You say the system is user-friendly? Show me it’s user-friendly. Show me how to renew a membership, process a registration, or set up a product. Don’t just tell me, show me. And, show me how that looks for an organization like ours.

If you’re a trade association with tiered dues for company memberships and several contacts for each company, your membership renewal process will require a different approach than a professional society with individual members who all pay the same amount of dues. Ask the vendor to show you how the join and renewal processes work for an organization like yours. Talk to clients with similar membership and dues structures to make sure it does really work in real life.

If you have chapters, don’t be satisfied with the existence of a chapter management model. Dive deeper. Request a demonstration of how it functions.
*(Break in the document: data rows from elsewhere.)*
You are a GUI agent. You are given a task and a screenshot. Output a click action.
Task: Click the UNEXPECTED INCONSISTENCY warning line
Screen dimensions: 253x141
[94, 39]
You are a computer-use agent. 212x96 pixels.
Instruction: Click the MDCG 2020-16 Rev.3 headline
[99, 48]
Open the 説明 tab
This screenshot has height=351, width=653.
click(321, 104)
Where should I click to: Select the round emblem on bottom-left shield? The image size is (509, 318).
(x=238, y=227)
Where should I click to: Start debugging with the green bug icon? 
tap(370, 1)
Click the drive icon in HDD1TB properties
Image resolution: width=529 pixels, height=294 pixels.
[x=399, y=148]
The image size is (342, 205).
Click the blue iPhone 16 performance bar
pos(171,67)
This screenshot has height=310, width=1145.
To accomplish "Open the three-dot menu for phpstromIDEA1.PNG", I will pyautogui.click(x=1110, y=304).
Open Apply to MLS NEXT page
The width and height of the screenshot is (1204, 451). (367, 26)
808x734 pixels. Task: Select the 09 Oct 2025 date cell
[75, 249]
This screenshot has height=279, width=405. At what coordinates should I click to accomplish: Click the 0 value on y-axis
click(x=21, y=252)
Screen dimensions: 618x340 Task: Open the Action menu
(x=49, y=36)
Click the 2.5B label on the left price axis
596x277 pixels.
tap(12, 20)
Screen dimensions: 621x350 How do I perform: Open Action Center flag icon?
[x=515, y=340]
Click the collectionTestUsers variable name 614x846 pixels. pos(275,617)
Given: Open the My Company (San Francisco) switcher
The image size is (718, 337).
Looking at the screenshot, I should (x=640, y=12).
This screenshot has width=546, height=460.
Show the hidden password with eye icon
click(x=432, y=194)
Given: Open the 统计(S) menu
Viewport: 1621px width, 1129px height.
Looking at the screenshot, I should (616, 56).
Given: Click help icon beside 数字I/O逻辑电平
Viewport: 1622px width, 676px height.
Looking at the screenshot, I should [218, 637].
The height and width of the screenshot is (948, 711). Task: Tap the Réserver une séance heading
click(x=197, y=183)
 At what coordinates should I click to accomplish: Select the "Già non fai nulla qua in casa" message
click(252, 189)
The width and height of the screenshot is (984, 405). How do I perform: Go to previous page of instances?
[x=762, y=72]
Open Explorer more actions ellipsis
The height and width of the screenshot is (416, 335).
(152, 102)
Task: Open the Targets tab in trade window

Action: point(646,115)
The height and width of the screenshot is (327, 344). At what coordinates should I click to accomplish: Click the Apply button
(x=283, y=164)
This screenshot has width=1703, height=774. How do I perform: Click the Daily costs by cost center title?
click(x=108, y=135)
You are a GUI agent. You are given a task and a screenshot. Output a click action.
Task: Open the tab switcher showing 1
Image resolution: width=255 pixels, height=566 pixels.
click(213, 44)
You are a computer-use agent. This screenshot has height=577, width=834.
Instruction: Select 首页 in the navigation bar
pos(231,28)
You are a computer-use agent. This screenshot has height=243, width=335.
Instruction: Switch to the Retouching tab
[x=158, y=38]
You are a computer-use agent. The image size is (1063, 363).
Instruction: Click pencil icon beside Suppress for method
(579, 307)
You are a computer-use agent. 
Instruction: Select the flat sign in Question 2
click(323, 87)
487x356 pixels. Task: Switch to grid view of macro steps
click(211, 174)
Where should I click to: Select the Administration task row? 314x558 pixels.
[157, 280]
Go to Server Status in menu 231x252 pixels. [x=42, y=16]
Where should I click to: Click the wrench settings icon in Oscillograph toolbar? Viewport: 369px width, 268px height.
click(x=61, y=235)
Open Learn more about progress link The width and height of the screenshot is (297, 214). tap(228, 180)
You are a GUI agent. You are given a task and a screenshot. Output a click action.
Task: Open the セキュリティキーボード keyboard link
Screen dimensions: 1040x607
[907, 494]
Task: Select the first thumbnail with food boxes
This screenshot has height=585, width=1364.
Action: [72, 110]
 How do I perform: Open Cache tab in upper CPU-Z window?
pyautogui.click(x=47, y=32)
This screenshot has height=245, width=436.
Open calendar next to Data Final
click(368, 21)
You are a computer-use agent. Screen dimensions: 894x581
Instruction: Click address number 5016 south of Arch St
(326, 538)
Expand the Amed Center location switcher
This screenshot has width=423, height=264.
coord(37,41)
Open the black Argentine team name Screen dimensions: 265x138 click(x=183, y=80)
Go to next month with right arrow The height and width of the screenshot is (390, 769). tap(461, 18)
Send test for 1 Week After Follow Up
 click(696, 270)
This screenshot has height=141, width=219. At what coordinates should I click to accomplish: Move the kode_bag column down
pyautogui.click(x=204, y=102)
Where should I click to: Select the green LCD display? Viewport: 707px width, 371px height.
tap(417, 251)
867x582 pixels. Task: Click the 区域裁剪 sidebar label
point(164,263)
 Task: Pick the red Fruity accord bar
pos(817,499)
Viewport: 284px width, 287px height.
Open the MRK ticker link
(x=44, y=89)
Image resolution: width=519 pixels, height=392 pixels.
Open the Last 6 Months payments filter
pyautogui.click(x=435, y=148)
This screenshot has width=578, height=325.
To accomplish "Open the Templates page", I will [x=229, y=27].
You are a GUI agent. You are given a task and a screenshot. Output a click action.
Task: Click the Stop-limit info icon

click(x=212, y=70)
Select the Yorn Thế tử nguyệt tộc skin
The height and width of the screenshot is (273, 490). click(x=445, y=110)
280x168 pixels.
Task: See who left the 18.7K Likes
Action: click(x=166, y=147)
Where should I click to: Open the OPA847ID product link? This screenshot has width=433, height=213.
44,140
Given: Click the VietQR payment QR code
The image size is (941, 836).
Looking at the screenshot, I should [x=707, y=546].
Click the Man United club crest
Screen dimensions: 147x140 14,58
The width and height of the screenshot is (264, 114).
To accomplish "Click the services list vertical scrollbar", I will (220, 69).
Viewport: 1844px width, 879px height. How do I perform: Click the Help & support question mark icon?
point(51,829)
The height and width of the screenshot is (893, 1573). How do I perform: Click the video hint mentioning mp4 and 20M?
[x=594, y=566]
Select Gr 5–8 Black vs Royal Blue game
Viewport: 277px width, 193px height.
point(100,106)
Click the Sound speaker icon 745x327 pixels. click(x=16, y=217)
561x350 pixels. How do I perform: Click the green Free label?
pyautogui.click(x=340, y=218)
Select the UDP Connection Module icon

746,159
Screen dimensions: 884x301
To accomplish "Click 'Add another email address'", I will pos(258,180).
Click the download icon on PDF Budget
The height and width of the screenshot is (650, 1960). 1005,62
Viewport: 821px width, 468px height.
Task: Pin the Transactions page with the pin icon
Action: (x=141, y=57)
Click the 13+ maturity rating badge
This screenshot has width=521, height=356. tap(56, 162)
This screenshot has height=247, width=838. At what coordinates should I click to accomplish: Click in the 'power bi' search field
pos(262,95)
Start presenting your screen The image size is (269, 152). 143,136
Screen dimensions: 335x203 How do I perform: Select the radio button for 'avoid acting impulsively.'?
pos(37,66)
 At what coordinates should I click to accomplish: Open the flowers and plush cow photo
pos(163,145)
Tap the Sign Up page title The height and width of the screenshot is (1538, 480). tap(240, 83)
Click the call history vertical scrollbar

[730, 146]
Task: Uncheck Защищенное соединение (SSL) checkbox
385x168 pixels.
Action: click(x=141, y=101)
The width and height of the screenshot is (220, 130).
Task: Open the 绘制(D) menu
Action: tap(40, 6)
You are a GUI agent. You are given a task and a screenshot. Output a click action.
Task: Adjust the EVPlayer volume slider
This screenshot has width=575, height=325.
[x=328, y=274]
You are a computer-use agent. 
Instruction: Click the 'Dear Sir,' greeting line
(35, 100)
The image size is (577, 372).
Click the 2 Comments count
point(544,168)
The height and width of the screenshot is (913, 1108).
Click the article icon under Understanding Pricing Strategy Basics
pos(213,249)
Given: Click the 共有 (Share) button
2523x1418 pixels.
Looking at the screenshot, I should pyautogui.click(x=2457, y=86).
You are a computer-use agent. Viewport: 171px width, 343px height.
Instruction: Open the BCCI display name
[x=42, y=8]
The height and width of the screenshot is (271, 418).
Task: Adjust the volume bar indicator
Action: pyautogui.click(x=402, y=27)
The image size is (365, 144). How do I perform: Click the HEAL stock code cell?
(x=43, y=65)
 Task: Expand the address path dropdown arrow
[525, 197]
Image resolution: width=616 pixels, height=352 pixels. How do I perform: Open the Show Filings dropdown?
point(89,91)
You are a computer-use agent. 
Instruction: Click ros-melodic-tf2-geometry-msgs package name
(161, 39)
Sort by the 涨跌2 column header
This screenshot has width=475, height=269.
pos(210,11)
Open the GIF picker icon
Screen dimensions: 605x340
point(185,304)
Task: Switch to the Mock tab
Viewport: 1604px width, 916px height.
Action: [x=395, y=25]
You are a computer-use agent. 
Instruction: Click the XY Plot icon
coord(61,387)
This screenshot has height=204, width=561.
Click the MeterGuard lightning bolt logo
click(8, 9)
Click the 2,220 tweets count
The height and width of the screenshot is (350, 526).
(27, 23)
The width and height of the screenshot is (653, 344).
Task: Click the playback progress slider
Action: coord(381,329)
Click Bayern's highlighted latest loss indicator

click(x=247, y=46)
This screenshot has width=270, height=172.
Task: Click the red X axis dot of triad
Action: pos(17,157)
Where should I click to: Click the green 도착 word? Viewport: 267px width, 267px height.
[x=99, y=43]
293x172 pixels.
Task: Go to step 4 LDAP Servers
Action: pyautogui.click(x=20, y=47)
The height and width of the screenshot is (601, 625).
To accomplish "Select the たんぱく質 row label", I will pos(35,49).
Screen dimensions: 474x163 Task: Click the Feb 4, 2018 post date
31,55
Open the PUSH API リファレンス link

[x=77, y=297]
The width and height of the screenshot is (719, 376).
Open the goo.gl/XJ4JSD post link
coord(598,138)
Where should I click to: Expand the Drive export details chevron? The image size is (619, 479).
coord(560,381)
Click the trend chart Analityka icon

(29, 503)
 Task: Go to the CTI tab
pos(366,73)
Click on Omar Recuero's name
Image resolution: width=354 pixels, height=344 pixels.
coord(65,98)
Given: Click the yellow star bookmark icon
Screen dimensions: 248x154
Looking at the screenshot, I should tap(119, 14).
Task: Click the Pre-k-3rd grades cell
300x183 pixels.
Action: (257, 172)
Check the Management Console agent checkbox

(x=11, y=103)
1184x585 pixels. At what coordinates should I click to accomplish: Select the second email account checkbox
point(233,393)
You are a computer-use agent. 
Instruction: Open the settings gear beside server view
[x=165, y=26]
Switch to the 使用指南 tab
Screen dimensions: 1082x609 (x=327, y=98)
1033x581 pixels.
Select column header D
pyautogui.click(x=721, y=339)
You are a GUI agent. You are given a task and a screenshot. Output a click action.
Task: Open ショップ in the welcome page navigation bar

Ask to speak to clients with similar chapter membership and governance models as yours.

If the vendor’s customer service performance is a key decision factor, request the participation of the implementation and customer support team in your sales meetings and demos. Ask for the opportunity to hear directly from the people who will be delivering support, not just from their enthusiastic colleague, the sales person.

Remember, you’re not being rude or difficult. You’re doing your due diligence. Vendors respect that. They’re proud of their technology. They want to brag about it and show it off. But, like you, they’re subjective too. Make sure your definitions align, whether it’s of an attribute like ‘user-friendly’ or a function.

During the selection process, you’re judging whether the product is a good fit for your association’s needs, but let’s face it: everyone involved is also judging each other. What will they be like to work with? Are they on the up and up? What aren’t they telling me? Emotions run high, but hidden, on both sides.

The sales team is emotionally invested in their product and team. You’re emotionally invested in the project. That’s why it’s so easy for cognitive biases to influence behavior in the intensity and stress of a selection process. But now you know what you’re up against—your own brain, that’s all. Put your knowledge to work, muster up some grit, and pretend you’re from Missouri.